# Gate curved head rail tenon



## johnfarris (24 Apr 2019)

Hello folks
Having trouble getting my head around this curved top rail tenon :? Not sure what width to make the tenon and haunch being as the curve cuts right into the tenon. The curved rail is not taking the hinge the rail below is. Any suggestion by those in the know would be greatly appreciated

John


----------



## Trevanion (24 Apr 2019)

Forgive the crude drawing, I was never any good at drawing both by hand or mouse


----------



## custard (25 Apr 2019)

I'm a furniture maker not a joiner, so no expert on gates, but I'd use a bridal joint to maximise glue area. I'd also make sure I was using a genuinely waterproof glue such as Cascamite.


----------



## Jacob (25 Apr 2019)

custard":2k1tzbod said:


> I'm a furniture maker not a joiner, so no expert on gates, but I'd use a bridal joint to maximise glue area. I'd also make sure I was using a genuinely waterproof glue such as Cascamite.
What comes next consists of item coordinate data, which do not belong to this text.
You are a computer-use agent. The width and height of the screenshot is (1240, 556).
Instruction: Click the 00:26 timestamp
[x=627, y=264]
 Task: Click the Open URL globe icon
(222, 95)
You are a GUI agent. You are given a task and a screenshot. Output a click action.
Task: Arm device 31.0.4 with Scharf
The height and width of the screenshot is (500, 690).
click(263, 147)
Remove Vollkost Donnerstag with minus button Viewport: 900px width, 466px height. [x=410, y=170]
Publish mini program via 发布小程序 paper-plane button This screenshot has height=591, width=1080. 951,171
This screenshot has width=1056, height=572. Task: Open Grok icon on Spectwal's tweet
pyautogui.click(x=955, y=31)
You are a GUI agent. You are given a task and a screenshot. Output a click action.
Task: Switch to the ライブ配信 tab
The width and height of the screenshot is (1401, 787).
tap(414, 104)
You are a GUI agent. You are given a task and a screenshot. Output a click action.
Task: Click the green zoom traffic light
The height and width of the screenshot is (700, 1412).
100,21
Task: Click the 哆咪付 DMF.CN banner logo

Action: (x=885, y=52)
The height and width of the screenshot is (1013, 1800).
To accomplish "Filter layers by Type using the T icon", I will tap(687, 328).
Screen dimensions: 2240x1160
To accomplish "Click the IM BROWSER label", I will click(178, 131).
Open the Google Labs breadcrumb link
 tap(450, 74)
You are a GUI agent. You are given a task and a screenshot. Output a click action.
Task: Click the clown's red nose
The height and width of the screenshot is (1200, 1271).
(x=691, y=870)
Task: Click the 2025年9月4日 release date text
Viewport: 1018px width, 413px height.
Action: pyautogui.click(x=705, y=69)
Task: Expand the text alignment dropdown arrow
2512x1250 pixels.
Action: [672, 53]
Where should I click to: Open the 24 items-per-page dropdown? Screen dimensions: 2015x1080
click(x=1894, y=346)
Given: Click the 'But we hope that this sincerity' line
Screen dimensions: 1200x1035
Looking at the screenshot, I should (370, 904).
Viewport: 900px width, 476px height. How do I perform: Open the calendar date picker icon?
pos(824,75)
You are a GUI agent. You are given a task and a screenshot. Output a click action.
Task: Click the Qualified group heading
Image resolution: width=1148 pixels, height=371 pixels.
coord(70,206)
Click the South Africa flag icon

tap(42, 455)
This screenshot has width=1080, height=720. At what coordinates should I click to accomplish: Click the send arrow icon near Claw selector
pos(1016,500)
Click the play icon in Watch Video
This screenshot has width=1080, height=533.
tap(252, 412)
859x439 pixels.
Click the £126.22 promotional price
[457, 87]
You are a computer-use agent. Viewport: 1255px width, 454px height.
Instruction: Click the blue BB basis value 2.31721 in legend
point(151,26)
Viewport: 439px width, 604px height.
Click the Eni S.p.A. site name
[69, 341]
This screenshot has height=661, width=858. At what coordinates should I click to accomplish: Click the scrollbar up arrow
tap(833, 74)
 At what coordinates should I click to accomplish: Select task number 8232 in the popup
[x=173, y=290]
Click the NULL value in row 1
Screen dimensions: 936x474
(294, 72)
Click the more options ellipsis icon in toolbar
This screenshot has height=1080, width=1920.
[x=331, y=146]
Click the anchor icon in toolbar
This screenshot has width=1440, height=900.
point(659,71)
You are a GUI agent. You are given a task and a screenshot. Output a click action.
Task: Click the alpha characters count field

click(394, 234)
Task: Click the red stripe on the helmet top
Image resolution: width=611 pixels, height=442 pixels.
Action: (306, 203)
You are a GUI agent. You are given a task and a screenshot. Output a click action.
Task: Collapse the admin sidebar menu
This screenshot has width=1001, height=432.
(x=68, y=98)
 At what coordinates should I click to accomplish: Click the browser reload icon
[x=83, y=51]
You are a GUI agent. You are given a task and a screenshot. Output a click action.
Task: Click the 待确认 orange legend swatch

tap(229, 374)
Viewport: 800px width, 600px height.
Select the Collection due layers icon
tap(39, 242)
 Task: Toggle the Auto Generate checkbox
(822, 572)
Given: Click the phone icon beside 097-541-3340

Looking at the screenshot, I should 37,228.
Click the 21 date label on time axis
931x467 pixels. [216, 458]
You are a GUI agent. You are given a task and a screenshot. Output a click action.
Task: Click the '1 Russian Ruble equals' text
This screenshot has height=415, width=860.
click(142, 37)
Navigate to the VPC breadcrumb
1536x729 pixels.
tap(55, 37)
Yep. And draw-bore two dowels close to the join. Might need a capping strip on top to cover the end grain, if it's likely to be exposed to the weather.


----------



## Woody2Shoes (25 Apr 2019)

+1 for a simple bridle joint with a drawbored dowel (glue optional). Assuming the door is normally closed, the joint should get a reasonable level of protection from rain dripping on/in from above by dint of the masonry above. Cheers, W2S


----------